Task description: Please give the data again in full, precisely as it is written.
Segment Open
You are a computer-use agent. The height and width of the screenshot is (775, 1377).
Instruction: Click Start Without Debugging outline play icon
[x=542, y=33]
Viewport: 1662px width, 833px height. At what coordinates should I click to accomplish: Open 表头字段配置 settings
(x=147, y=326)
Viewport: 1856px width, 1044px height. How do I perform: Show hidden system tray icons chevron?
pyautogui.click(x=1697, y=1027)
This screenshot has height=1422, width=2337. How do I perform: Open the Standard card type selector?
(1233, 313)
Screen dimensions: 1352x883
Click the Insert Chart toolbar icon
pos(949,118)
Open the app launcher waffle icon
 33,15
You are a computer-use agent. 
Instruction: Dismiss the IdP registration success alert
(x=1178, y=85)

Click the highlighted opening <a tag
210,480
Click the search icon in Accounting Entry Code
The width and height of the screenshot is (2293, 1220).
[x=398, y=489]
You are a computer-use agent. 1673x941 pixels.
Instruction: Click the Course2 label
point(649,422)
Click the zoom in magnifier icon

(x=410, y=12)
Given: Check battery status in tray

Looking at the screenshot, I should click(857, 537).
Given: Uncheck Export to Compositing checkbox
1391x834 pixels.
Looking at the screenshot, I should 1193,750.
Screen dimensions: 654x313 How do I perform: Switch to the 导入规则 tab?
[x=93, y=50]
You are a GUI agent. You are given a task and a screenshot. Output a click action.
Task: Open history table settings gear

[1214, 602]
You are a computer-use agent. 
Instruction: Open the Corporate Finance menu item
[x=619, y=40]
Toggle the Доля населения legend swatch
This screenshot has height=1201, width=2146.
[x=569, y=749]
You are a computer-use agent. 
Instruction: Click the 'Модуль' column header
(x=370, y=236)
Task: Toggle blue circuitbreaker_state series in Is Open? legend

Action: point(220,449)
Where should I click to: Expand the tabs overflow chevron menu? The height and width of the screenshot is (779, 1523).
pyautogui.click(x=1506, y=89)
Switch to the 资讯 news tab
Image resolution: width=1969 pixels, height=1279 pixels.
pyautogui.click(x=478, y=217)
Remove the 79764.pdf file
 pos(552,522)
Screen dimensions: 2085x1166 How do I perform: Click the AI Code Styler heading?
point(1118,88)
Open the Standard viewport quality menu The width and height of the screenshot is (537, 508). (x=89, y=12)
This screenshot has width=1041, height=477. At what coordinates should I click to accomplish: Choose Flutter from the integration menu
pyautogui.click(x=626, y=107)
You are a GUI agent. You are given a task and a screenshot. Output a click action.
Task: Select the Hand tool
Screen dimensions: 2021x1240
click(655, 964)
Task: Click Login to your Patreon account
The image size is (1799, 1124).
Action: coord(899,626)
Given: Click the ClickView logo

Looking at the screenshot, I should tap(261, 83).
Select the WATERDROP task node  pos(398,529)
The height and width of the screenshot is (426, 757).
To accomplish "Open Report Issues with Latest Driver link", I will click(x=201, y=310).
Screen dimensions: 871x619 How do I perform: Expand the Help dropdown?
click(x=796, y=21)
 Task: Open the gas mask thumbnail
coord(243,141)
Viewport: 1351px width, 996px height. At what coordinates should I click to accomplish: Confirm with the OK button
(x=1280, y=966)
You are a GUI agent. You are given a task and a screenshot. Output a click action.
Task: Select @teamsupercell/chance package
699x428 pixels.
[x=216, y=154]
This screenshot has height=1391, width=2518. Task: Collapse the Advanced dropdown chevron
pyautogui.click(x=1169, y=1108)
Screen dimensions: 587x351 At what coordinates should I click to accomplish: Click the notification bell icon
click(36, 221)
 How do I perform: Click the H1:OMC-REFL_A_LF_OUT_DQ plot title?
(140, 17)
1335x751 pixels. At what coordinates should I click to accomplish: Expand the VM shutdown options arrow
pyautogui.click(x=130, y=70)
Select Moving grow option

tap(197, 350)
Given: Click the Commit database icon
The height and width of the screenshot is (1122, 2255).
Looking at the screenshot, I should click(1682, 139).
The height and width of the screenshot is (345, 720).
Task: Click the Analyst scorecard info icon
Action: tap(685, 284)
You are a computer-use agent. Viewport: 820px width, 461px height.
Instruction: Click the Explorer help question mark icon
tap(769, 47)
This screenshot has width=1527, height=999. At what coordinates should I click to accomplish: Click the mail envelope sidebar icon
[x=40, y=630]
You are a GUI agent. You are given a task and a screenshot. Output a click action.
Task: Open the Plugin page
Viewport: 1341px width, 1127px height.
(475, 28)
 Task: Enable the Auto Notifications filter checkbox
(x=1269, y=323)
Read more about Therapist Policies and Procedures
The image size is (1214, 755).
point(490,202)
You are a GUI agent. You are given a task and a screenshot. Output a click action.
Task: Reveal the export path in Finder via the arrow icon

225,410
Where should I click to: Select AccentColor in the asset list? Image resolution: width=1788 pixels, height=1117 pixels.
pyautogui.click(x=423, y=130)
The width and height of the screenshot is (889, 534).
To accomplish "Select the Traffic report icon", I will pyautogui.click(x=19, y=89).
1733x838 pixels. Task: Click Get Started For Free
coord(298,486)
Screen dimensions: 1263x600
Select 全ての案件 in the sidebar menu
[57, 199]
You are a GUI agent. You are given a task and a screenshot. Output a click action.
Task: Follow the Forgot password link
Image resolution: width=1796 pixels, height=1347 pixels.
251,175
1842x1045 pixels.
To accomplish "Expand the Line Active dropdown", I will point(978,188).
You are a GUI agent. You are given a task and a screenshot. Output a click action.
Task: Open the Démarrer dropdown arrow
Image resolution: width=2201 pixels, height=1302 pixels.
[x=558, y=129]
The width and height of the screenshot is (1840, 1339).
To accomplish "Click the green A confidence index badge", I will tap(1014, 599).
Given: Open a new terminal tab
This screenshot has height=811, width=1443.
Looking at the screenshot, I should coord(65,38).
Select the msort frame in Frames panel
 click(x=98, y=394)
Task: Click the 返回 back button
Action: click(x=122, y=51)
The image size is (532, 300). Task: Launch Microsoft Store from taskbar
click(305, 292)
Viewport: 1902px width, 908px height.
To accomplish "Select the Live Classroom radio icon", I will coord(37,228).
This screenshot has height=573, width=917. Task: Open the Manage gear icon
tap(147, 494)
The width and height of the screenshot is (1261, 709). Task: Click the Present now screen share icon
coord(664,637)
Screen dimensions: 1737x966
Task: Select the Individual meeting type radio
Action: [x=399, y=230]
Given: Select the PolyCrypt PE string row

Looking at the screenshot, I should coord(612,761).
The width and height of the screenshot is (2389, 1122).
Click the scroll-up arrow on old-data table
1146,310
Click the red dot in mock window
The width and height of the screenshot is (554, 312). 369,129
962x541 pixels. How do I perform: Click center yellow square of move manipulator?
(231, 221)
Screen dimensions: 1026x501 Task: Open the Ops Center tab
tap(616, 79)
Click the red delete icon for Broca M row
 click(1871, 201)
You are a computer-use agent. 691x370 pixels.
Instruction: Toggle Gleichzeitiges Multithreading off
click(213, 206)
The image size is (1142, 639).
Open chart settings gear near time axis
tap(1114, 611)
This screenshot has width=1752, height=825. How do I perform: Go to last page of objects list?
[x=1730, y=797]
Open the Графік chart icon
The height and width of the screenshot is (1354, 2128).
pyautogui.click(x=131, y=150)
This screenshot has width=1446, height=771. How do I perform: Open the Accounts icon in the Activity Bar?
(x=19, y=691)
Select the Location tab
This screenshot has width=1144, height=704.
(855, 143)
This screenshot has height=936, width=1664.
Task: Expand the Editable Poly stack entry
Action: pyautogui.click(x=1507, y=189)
Segment Closed
Output:
You are a computer-use agent. The height and width of the screenshot is (775, 1377).
Instruction: Click Start Without Debugging outline play icon
[x=542, y=33]
Viewport: 1662px width, 833px height. At what coordinates should I click to accomplish: Open 表头字段配置 settings
(x=147, y=326)
Viewport: 1856px width, 1044px height. How do I perform: Show hidden system tray icons chevron?
pyautogui.click(x=1697, y=1027)
This screenshot has height=1422, width=2337. How do I perform: Open the Standard card type selector?
(1233, 313)
Screen dimensions: 1352x883
Click the Insert Chart toolbar icon
pos(949,118)
Open the app launcher waffle icon
 33,15
You are a computer-use agent. 
Instruction: Dismiss the IdP registration success alert
(x=1178, y=85)

Click the highlighted opening <a tag
210,480
Click the search icon in Accounting Entry Code
The width and height of the screenshot is (2293, 1220).
[x=398, y=489]
You are a computer-use agent. 1673x941 pixels.
Instruction: Click the Course2 label
point(649,422)
Click the zoom in magnifier icon

(x=410, y=12)
Given: Check battery status in tray

Looking at the screenshot, I should click(857, 537).
Given: Uncheck Export to Compositing checkbox
1391x834 pixels.
Looking at the screenshot, I should 1193,750.
Screen dimensions: 654x313 How do I perform: Switch to the 导入规则 tab?
[x=93, y=50]
You are a GUI agent. You are given a task and a screenshot. Output a click action.
Task: Open history table settings gear

[1214, 602]
You are a computer-use agent. 
Instruction: Open the Corporate Finance menu item
[x=619, y=40]
Toggle the Доля населения legend swatch
This screenshot has height=1201, width=2146.
[x=569, y=749]
You are a computer-use agent. 
Instruction: Click the 'Модуль' column header
(x=370, y=236)
Task: Toggle blue circuitbreaker_state series in Is Open? legend

Action: point(220,449)
Where should I click to: Expand the tabs overflow chevron menu? The height and width of the screenshot is (779, 1523).
pyautogui.click(x=1506, y=89)
Switch to the 资讯 news tab
Image resolution: width=1969 pixels, height=1279 pixels.
pyautogui.click(x=478, y=217)
Remove the 79764.pdf file
 pos(552,522)
Screen dimensions: 2085x1166 How do I perform: Click the AI Code Styler heading?
point(1118,88)
Open the Standard viewport quality menu The width and height of the screenshot is (537, 508). (x=89, y=12)
This screenshot has width=1041, height=477. At what coordinates should I click to accomplish: Choose Flutter from the integration menu
pyautogui.click(x=626, y=107)
You are a GUI agent. You are given a task and a screenshot. Output a click action.
Task: Select the Hand tool
Screen dimensions: 2021x1240
click(655, 964)
Task: Click Login to your Patreon account
The image size is (1799, 1124).
Action: coord(899,626)
Given: Click the ClickView logo

Looking at the screenshot, I should tap(261, 83).
Select the WATERDROP task node  pos(398,529)
The height and width of the screenshot is (426, 757).
To accomplish "Open Report Issues with Latest Driver link", I will click(x=201, y=310).
Screen dimensions: 871x619 How do I perform: Expand the Help dropdown?
click(x=796, y=21)
 Task: Open the gas mask thumbnail
coord(243,141)
Viewport: 1351px width, 996px height. At what coordinates should I click to accomplish: Confirm with the OK button
(x=1280, y=966)
You are a GUI agent. You are given a task and a screenshot. Output a click action.
Task: Select @teamsupercell/chance package
699x428 pixels.
[x=216, y=154]
This screenshot has height=1391, width=2518. Task: Collapse the Advanced dropdown chevron
pyautogui.click(x=1169, y=1108)
Screen dimensions: 587x351 At what coordinates should I click to accomplish: Click the notification bell icon
click(36, 221)
 How do I perform: Click the H1:OMC-REFL_A_LF_OUT_DQ plot title?
(140, 17)
1335x751 pixels. At what coordinates should I click to accomplish: Expand the VM shutdown options arrow
pyautogui.click(x=130, y=70)
Select Moving grow option

tap(197, 350)
Given: Click the Commit database icon
The height and width of the screenshot is (1122, 2255).
Looking at the screenshot, I should click(1682, 139).
The height and width of the screenshot is (345, 720).
Task: Click the Analyst scorecard info icon
Action: tap(685, 284)
You are a computer-use agent. Viewport: 820px width, 461px height.
Instruction: Click the Explorer help question mark icon
tap(769, 47)
This screenshot has width=1527, height=999. At what coordinates should I click to accomplish: Click the mail envelope sidebar icon
[x=40, y=630]
You are a GUI agent. You are given a task and a screenshot. Output a click action.
Task: Open the Plugin page
Viewport: 1341px width, 1127px height.
(475, 28)
 Task: Enable the Auto Notifications filter checkbox
(x=1269, y=323)
Read more about Therapist Policies and Procedures
The image size is (1214, 755).
point(490,202)
You are a GUI agent. You are given a task and a screenshot. Output a click action.
Task: Reveal the export path in Finder via the arrow icon

225,410
Where should I click to: Select AccentColor in the asset list? Image resolution: width=1788 pixels, height=1117 pixels.
pyautogui.click(x=423, y=130)
The width and height of the screenshot is (889, 534).
To accomplish "Select the Traffic report icon", I will pyautogui.click(x=19, y=89).
1733x838 pixels. Task: Click Get Started For Free
coord(298,486)
Screen dimensions: 1263x600
Select 全ての案件 in the sidebar menu
[57, 199]
You are a GUI agent. You are given a task and a screenshot. Output a click action.
Task: Follow the Forgot password link
Image resolution: width=1796 pixels, height=1347 pixels.
251,175
1842x1045 pixels.
To accomplish "Expand the Line Active dropdown", I will point(978,188).
You are a GUI agent. You are given a task and a screenshot. Output a click action.
Task: Open the Démarrer dropdown arrow
Image resolution: width=2201 pixels, height=1302 pixels.
[x=558, y=129]
The width and height of the screenshot is (1840, 1339).
To accomplish "Click the green A confidence index badge", I will tap(1014, 599).
Given: Open a new terminal tab
This screenshot has height=811, width=1443.
Looking at the screenshot, I should coord(65,38).
Select the msort frame in Frames panel
 click(x=98, y=394)
Task: Click the 返回 back button
Action: click(x=122, y=51)
The image size is (532, 300). Task: Launch Microsoft Store from taskbar
click(305, 292)
Viewport: 1902px width, 908px height.
To accomplish "Select the Live Classroom radio icon", I will coord(37,228).
This screenshot has height=573, width=917. Task: Open the Manage gear icon
tap(147, 494)
The width and height of the screenshot is (1261, 709). Task: Click the Present now screen share icon
coord(664,637)
Screen dimensions: 1737x966
Task: Select the Individual meeting type radio
Action: [x=399, y=230]
Given: Select the PolyCrypt PE string row

Looking at the screenshot, I should coord(612,761).
The width and height of the screenshot is (2389, 1122).
Click the scroll-up arrow on old-data table
1146,310
Click the red dot in mock window
The width and height of the screenshot is (554, 312). 369,129
962x541 pixels. How do I perform: Click center yellow square of move manipulator?
(231, 221)
Screen dimensions: 1026x501 Task: Open the Ops Center tab
tap(616, 79)
Click the red delete icon for Broca M row
 click(1871, 201)
You are a computer-use agent. 691x370 pixels.
Instruction: Toggle Gleichzeitiges Multithreading off
click(213, 206)
The image size is (1142, 639).
Open chart settings gear near time axis
tap(1114, 611)
This screenshot has width=1752, height=825. How do I perform: Go to last page of objects list?
[x=1730, y=797]
Open the Графік chart icon
The height and width of the screenshot is (1354, 2128).
pyautogui.click(x=131, y=150)
This screenshot has width=1446, height=771. How do I perform: Open the Accounts icon in the Activity Bar?
(x=19, y=691)
Select the Location tab
This screenshot has width=1144, height=704.
(855, 143)
This screenshot has height=936, width=1664.
Task: Expand the Editable Poly stack entry
Action: pyautogui.click(x=1507, y=189)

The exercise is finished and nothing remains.